What this task involves:
Make an exact copy, without pictures, of the lines below from the one containing "The width and" to the last line, both ends included.

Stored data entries
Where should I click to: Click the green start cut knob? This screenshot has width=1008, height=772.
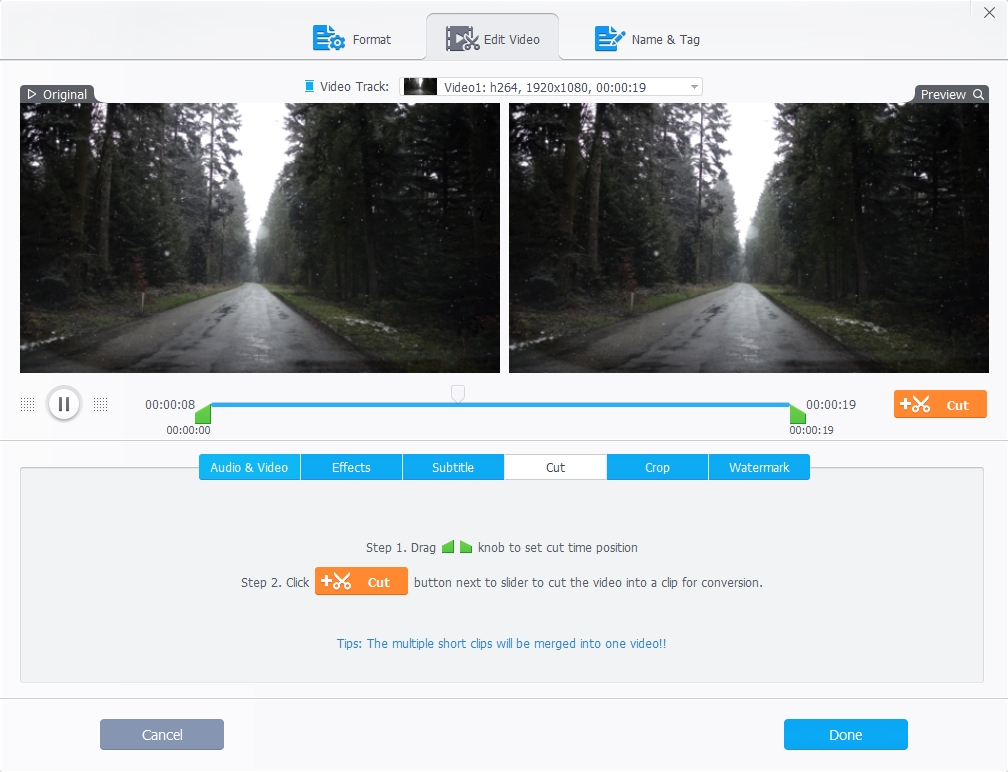[x=203, y=414]
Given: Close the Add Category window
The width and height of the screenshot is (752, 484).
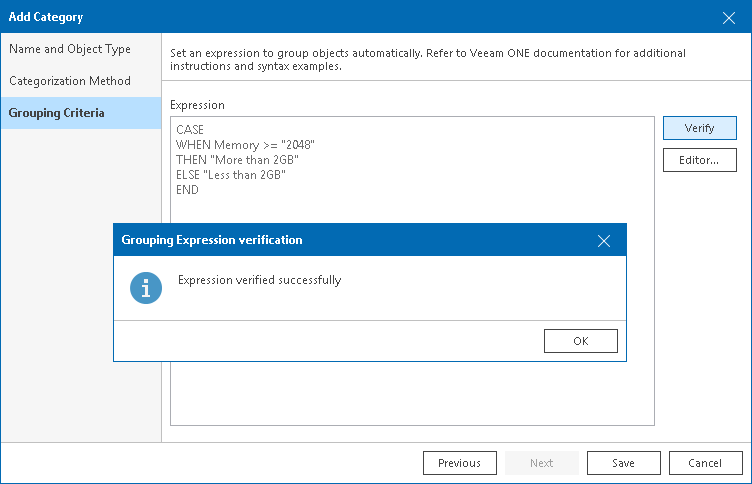Looking at the screenshot, I should pos(729,17).
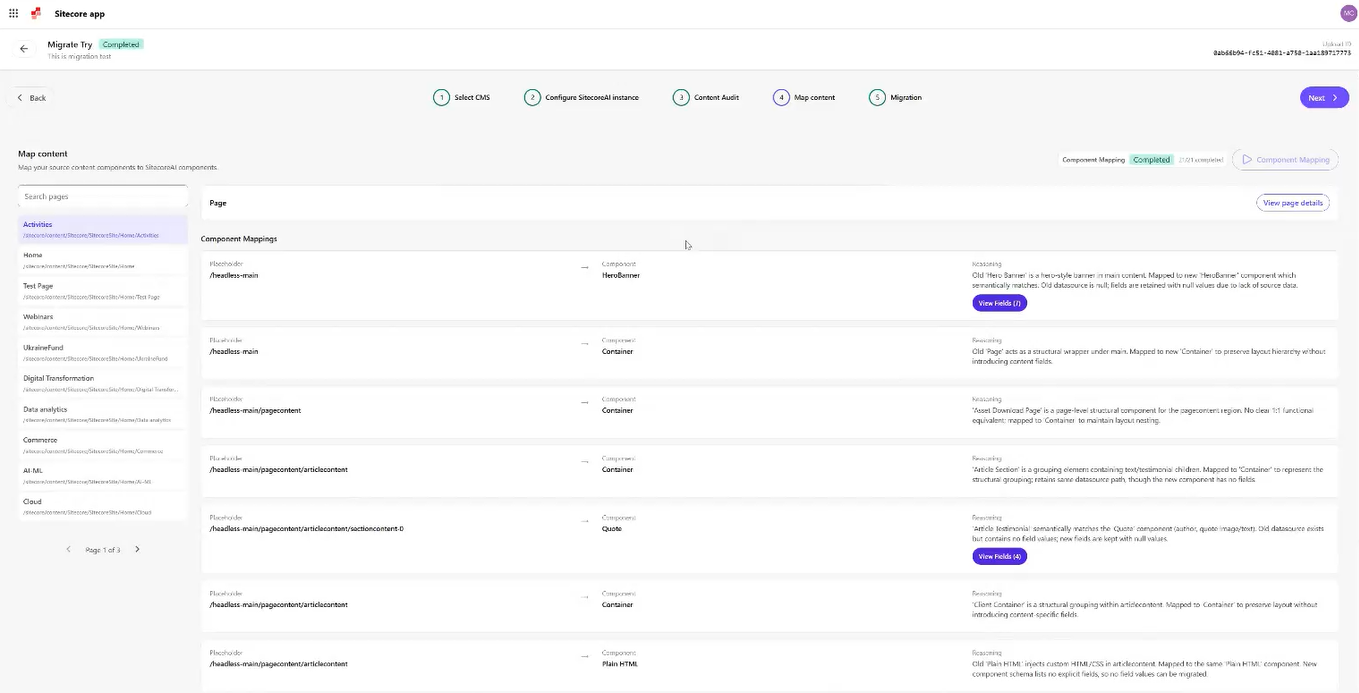Switch to the Map content step
Screen dimensions: 1359x693
(781, 97)
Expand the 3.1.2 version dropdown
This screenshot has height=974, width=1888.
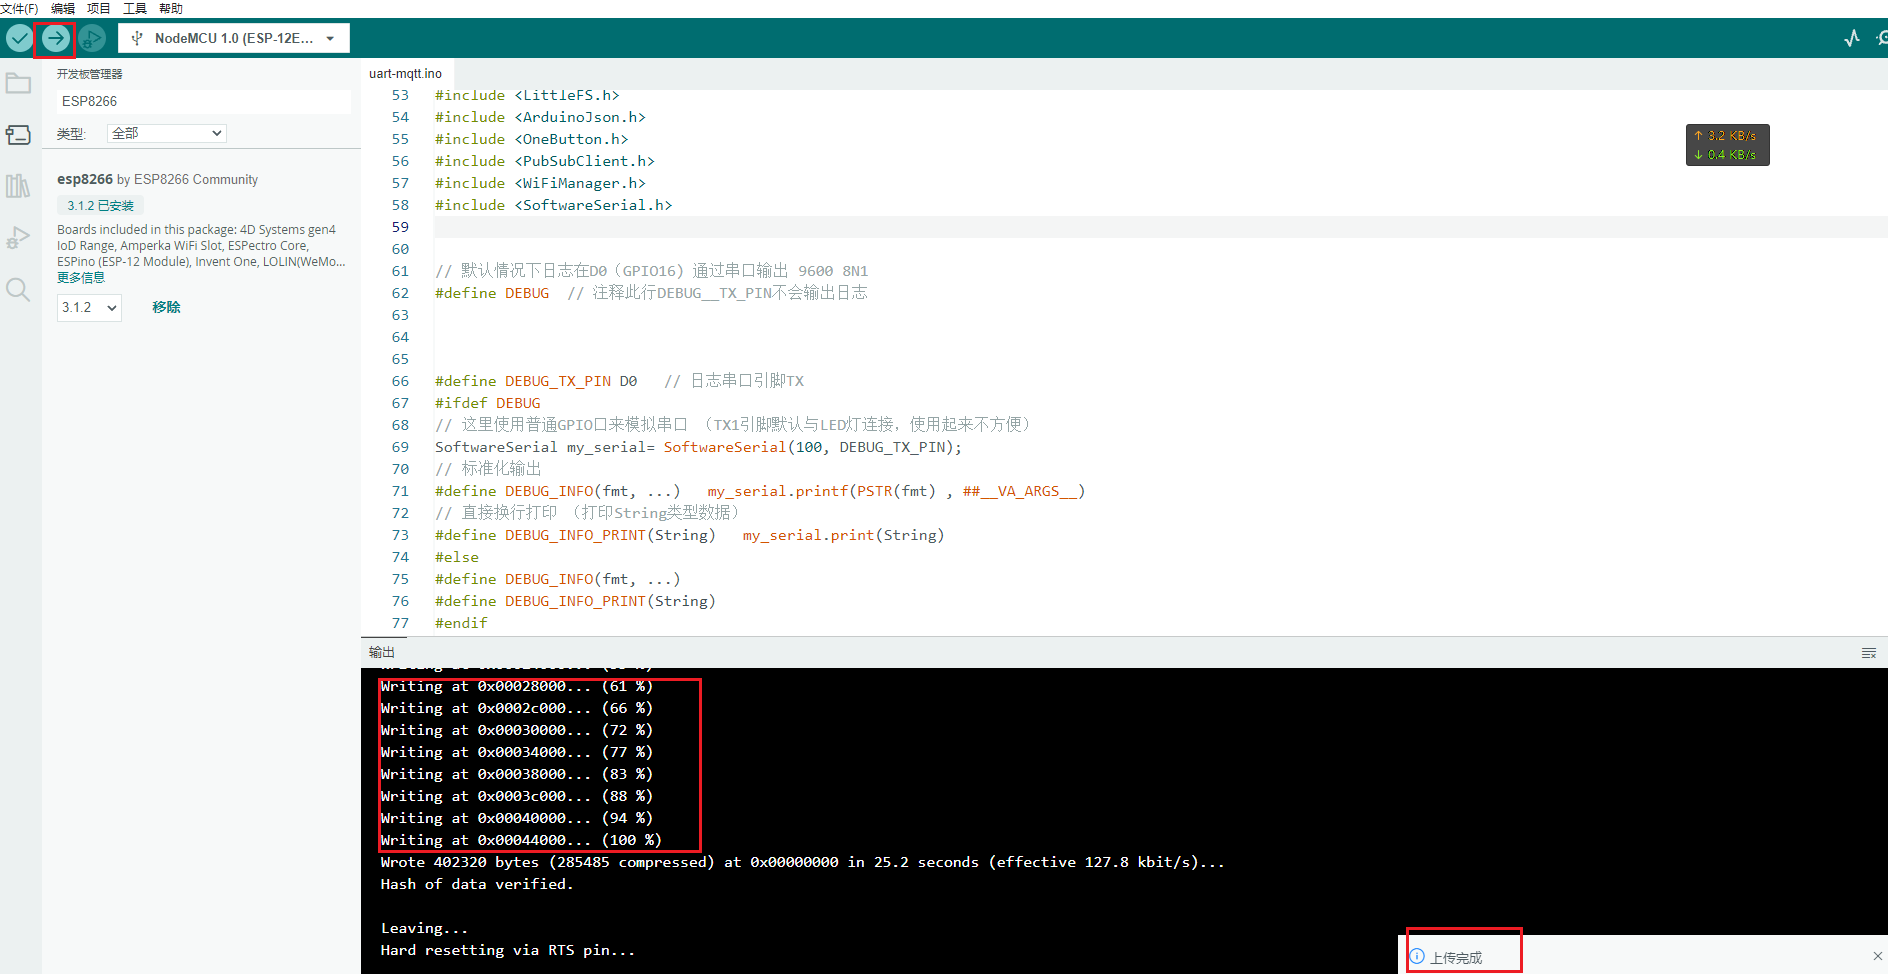tap(89, 307)
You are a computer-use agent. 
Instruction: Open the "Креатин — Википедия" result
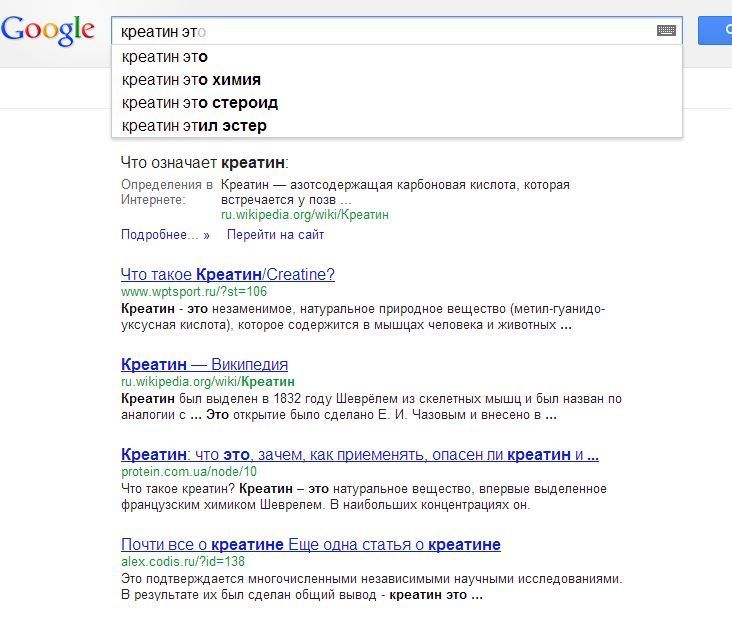pos(204,364)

Response to the task:
The width and height of the screenshot is (752, 484).
Looking at the screenshot, I should pos(729,17).
Switch to the Map content step
Screen dimensions: 1359x693
(781, 97)
Expand the 3.1.2 version dropdown
This screenshot has height=974, width=1888.
tap(89, 307)
You are a computer-use agent. 
Instruction: Open the "Креатин — Википедия" result
pos(204,364)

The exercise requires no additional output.